[start of Text shown]

Why You Should Be Watching ReBoot: The Guardian Code

(Note: This is not a spoiler-free review, but it is a spoiler-light review!)

(EDIT: Due to overwhelming negativity, I am no longer responding to comments on this post. I stand by my assertion that I am an unpaid reviewer. I watched this last week when I was dealing with anxiety, and it made me feel better. If that offends you, feel free to take your opinions elsewhere.)

They say 90s kids are the most nostalgic generation.

I’m inclined to agree. Whether it has to do with fast-growing technology, or the current state of the world, or both, revisiting an old, favorite show can feel like hanging out with an old friend, back from the time before you had grown up bills and not enough hours at your job to cover them, before it seemed like the people in charge of the world were hell-bent on destroying it. The machine of capitalism knows this about us, too – everywhere you go these days, it feels like cheap reboots (har, har) of beloved properties are popping up everywhere. That’s why when ReBoot: The Guardian Code reared it’s head, I was crazy skeptical. Reboot was sort of a product of it’s time, and I couldn’t see it translating very well – and I’d already been burned by terrible reports from the Power Rangers movie.

Despite my cynicism, I’ve been following news of a ReBoot reboot for a long time. I couldn’t help it – as much as the cynical adult in me wanted to scoff, I couldn’t help the burgeoning excitement every time I heard some new snippet of news that one of my favorite childhood cartoons was still alive and kicking. There was never much news – in fact, I feel like The Guardian Code dropped about as unexpectedly as a Five Nights at Freddy’s game – but Bob, Dot, and Enzo were kind of always on the periphery of the eye I kept on the entertainment industry’s attempt to get more of my dollars.

Actual me.

(My format: GUARDIAN. To mend and defend!)

 

Fortunately, The Guardian Code doesn’t cost anything more than a Netflix subscription. But why should you watch it?

Charming Characters 

The show starts out with a whole lot of Power Rangers flavor. Four teenagers get a mysterious summons to a high-tech hidden room in their high school from an AI, where they get the power to enter cyberspace to fight the machinations of a villain hilariously named the Sourcerer.

It’s definitely still a kid’s show, which I love. I don’t need a gritty…reboot. (STILL FUNNY.) There are some teen tropes happening with the guys – jock under pressure, nerd who can’t get the girl, leader who’s conflicted about leading. But each character is individual enough to make it interesting, imo. The girls are a little more developed, which is refreshing.  There’s the vlogger, who is tough but not a mean girl, and the AI character, who wanders into trope territory occasionally but is too adorable for me to care. She’s sort of a cross between Alpha from Power Rangers and a teenage girl, with precious fashion sense, and the source of a lot of the team’s growth over the course of the short, ten-episode season.

[end of Text shown]

▸ To do:
In the ReBoot review, what is the name of the villain the four teenagers fight in cyberspace?

[start of Information provided]

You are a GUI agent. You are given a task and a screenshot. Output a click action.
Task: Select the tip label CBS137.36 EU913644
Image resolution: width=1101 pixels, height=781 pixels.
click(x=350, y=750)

[end of Information provided]

▸ Exercise result:
The Sourcerer